§ STATED PROBLEM:
Rescale the entries from the line containing "This screenshot has width=1200, height=868." through the line containing "click(854, 23)". Write only those lines out again, requests included, with each coordinate in the answers multiplied by 1.7 and rounded to a whole number (halves go up), and leave out the pictures.

§ TASK INPUTS:
----------

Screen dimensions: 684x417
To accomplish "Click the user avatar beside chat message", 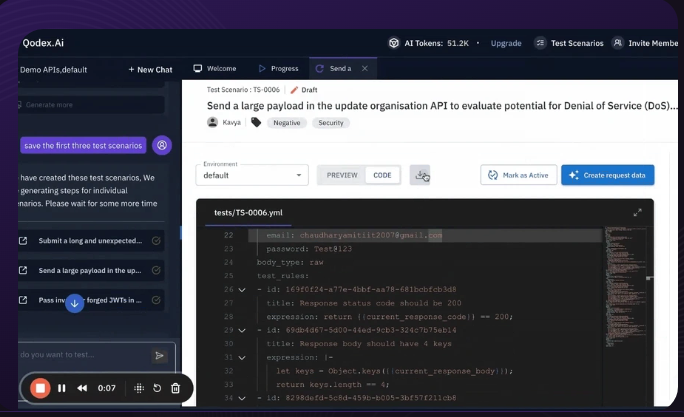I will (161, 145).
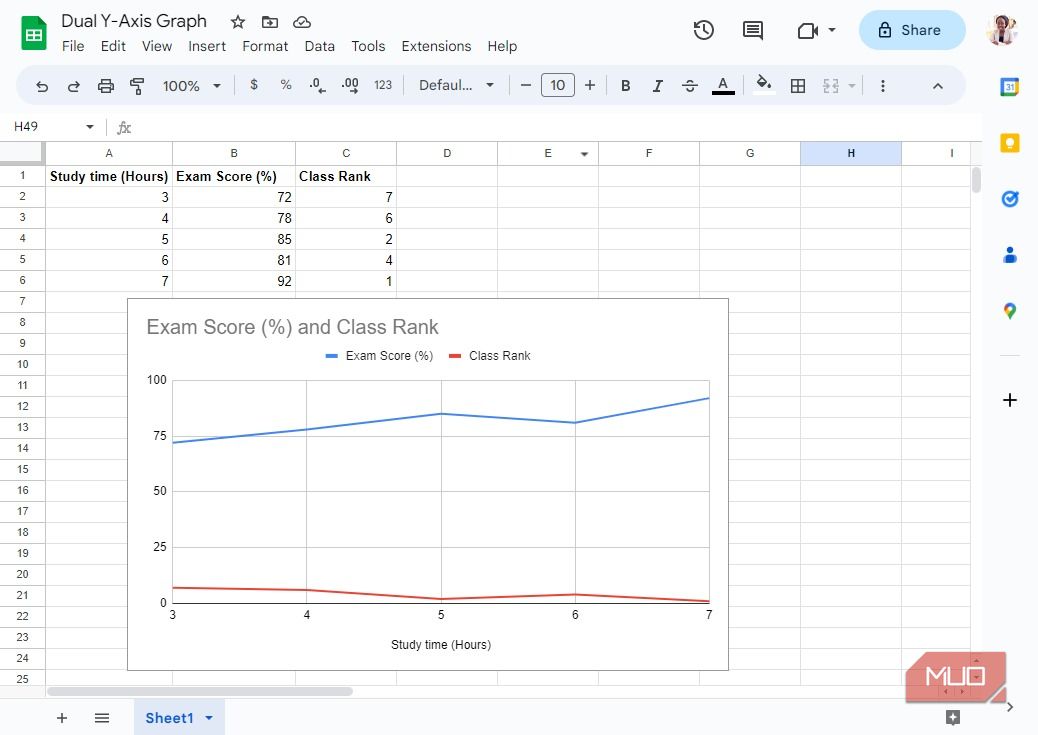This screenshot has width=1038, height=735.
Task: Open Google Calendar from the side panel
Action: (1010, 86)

----------

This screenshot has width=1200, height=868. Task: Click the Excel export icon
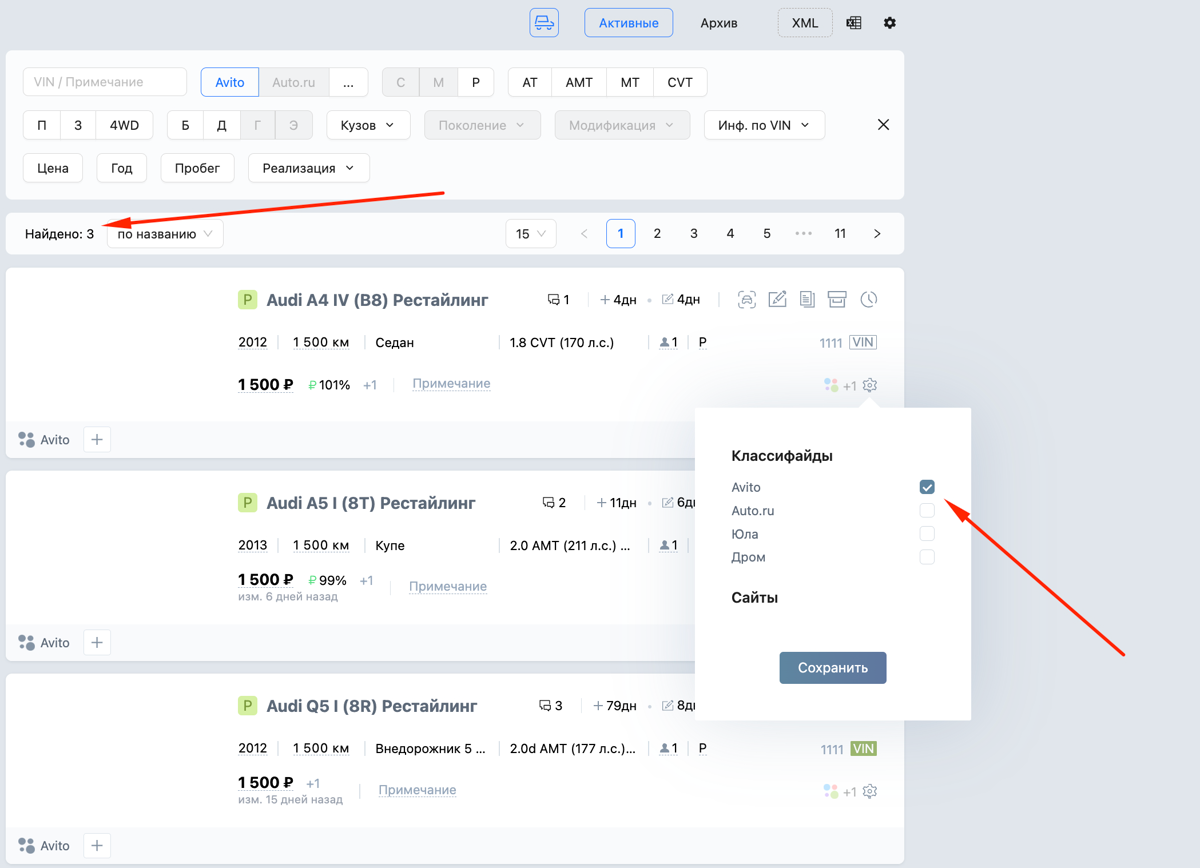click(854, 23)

----------

§ TASK RESPONSE:
This screenshot has width=1200, height=868. Task: Click the Excel export icon
click(1452, 39)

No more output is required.